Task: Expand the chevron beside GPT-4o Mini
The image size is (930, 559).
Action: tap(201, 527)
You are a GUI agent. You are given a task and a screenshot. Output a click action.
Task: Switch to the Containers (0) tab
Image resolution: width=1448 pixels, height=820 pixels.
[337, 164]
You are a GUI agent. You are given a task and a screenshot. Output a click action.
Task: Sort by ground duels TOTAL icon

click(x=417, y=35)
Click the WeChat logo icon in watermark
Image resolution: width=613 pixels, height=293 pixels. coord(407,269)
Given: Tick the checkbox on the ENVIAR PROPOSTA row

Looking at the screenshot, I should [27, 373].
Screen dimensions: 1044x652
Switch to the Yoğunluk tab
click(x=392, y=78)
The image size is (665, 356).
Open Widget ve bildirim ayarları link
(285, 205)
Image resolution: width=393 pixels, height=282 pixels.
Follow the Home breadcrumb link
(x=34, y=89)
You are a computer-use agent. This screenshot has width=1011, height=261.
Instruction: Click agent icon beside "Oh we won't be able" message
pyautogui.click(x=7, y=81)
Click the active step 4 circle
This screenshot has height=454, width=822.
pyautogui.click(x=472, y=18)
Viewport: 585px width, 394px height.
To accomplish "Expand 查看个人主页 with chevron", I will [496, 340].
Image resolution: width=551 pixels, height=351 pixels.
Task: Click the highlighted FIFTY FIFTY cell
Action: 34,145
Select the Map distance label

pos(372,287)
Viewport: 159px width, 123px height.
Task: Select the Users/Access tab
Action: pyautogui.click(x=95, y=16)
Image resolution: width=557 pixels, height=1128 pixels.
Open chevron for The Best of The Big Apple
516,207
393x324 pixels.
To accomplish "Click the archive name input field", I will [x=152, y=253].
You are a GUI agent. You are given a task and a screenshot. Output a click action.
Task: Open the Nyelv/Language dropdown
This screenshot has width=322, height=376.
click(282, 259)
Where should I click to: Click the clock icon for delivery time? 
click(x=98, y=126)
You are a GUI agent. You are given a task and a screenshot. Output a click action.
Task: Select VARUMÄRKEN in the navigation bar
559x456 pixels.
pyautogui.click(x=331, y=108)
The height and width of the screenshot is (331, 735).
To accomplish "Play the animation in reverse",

==*==

ASSIGNMENT:
Only the last part of the records is wanted. Repeat it exactly, beginning at the line containing "Select the Map distance label" and ending at the final line.

ANSWER SECTION:
Select the Map distance label

pos(372,287)
Viewport: 159px width, 123px height.
Task: Select the Users/Access tab
Action: pyautogui.click(x=95, y=16)
Image resolution: width=557 pixels, height=1128 pixels.
Open chevron for The Best of The Big Apple
516,207
393x324 pixels.
To accomplish "Click the archive name input field", I will [x=152, y=253].
You are a GUI agent. You are given a task and a screenshot. Output a click action.
Task: Open the Nyelv/Language dropdown
This screenshot has width=322, height=376.
click(282, 259)
Where should I click to: Click the clock icon for delivery time? 
click(x=98, y=126)
You are a GUI agent. You are given a task and a screenshot. Output a click action.
Task: Select VARUMÄRKEN in the navigation bar
559x456 pixels.
pyautogui.click(x=331, y=108)
The height and width of the screenshot is (331, 735).
To accomplish "Play the animation in reverse",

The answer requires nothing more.